Showalter nodded. “Clever, clever. You must have studied your Japanese art.”

“A crash course.” Hanamura laughed. “Suma elaborated on how Shimzu painted islands from a balloon. He’d have ordered me drawn and quartered if he knew he was laying out a hundred and forty-five million yen for a fake painted from a satellite photo.”

“For what purpose?” asked Orita, his face oddly taut.

“To plant bugs in his office, naturally.”

“How come I wasn’t in on this?”

“I thought it best you two didn’t know what the other was doing,” Showalter answered Orita, “so you couldn’t reveal anything of importance if either of you were compromised.”

“Where did you set the bugs?” Orita asked Hanamura.

“Two in the frame of the painting. One in an easel he’s standing in front of a window, and another inside the draw handle for the blinds. The latter two are in perfect alignment with a relay transmitter I placed in a tree outside the atrium dome of the city.”

“What if Suma has hidden sweep equipment?”

“I ‘borrowed’ the electrical blueprints to his floor of the building. His detection equipment is first rate, but it won’t pick up our bugs. And when I say bugs, I’m talking in the literal sense.”

Orita missed Hanamura’s implication. “You lost me.”

“Our miniature receiving and sending units are not designed with the look of tiny electronic objects. They’re molded to look like ants. If discovered, they’ll either be ignored or simply mashed without suspicion.”

Showalter nodded. “That’s pretty slick.”

“Even our Japanese brothers have to take a back seat to our home-grown eavesdropping technology.” Hanamura smiled widely. “The relay transmitter, which is about the size of a golf ball, sends all conversations, including telephone or intercom calls from the office bugs, to one of our satellites, and then beams them down to Mel Penner and his Team Chrysler on Palau.”

Orita stared into the water. “Do we know for certain if they’re picking up Suma’s conversations?”

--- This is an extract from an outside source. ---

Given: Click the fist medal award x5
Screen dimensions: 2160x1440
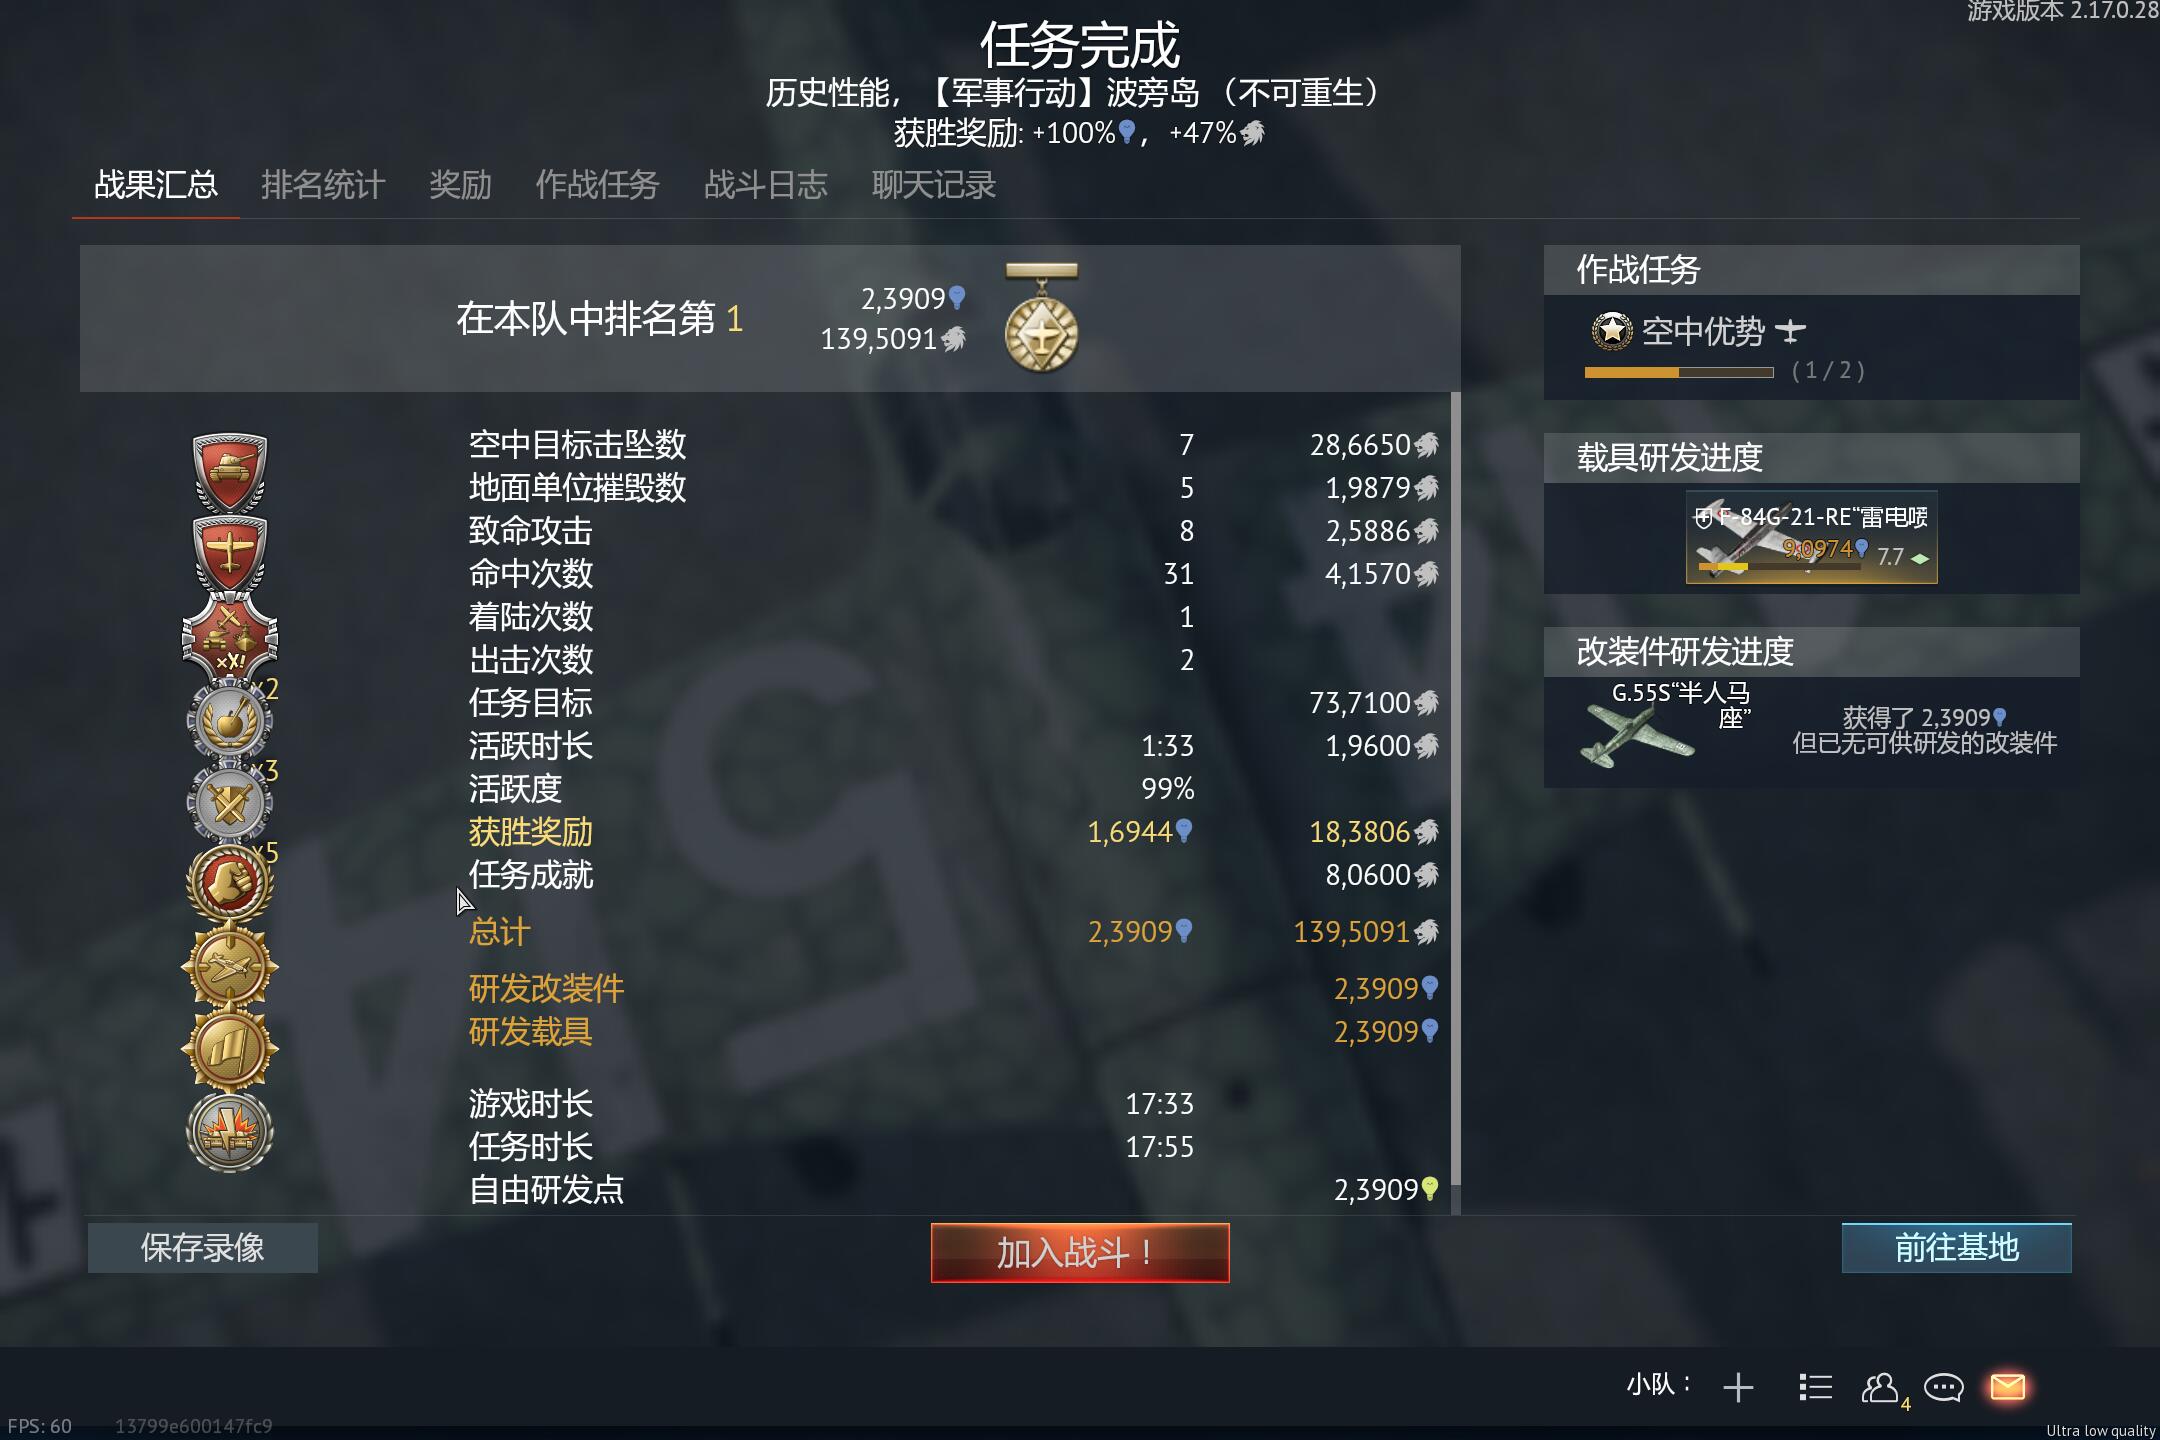Looking at the screenshot, I should coord(230,883).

“The system is fully operational,” Showalter assured him. “I contacted Penner before I left for our meeting. He’s receiving the signals loud and clear. And so are we. A member of my team at the embassy is also tuned in on Jim’s listening gear.”

“You’ll alert us, I hope, if any information comes through that we can use in the investigation.”

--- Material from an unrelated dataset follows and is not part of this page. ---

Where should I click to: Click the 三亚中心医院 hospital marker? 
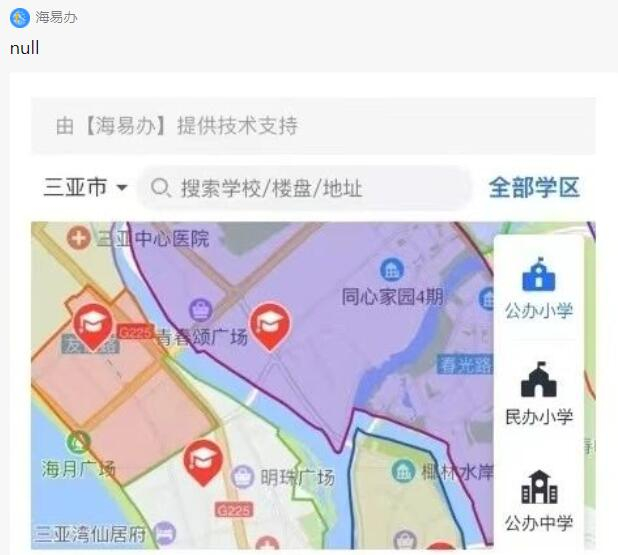79,238
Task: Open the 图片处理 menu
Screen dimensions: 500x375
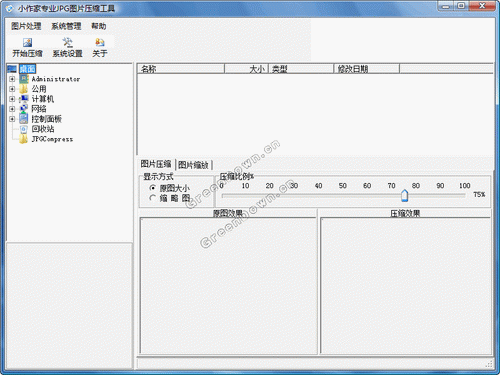Action: click(x=26, y=26)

“Absolutely.” Showalter poured himself another saki. “As a matter of interest, there was an intriguing conversation going on between Suma and Korori Yoshishu when I left the embassy. Too bad I only caught the first couple of minutes of it.”

“Yoshishu,” muttered Hanamura. “Good lord, is that old crook still alive?”

“Ninety-one and rotten as ever,” answered Showalter.

Hanamura shook his head. “The master criminal of the age, personally responsible for more than a million deaths. If Yoshishu is behind Suma and a worldwide organization of hidden nuclear warheads, we’re all in deep, deep trouble.”

An hour before dawn a Murmoto limousine pulled to a stop and a figure stepped from the shadows and quickly ducked through the opened door. Then the car crawled slowly through the narrow back streets of Asakusa.

“Mr. Suma’s office is bugged,” said Orita. “One of our agents posing as an art dealer hid sophisticated listening devices in the frame of a painting, an easel, and the draw pull of the window blinds.”

“Are you certain?” demanded a stunned Kamatori. “The dealer produced an original Shimzu.”

“A fake painted from a satellite photo.”

Kamatori hissed. “You should have informed me sooner.”

“I only learned of it a few hours ago.”

Kamatori said nothing but stared at Orita’s face in the semi darkness of the limousine as if reinforcing his trust.

Like George Furukawa, Roy Orita was an intelligence sleeper, born in the United States of Japanese parents and groomed for employment in the CIA.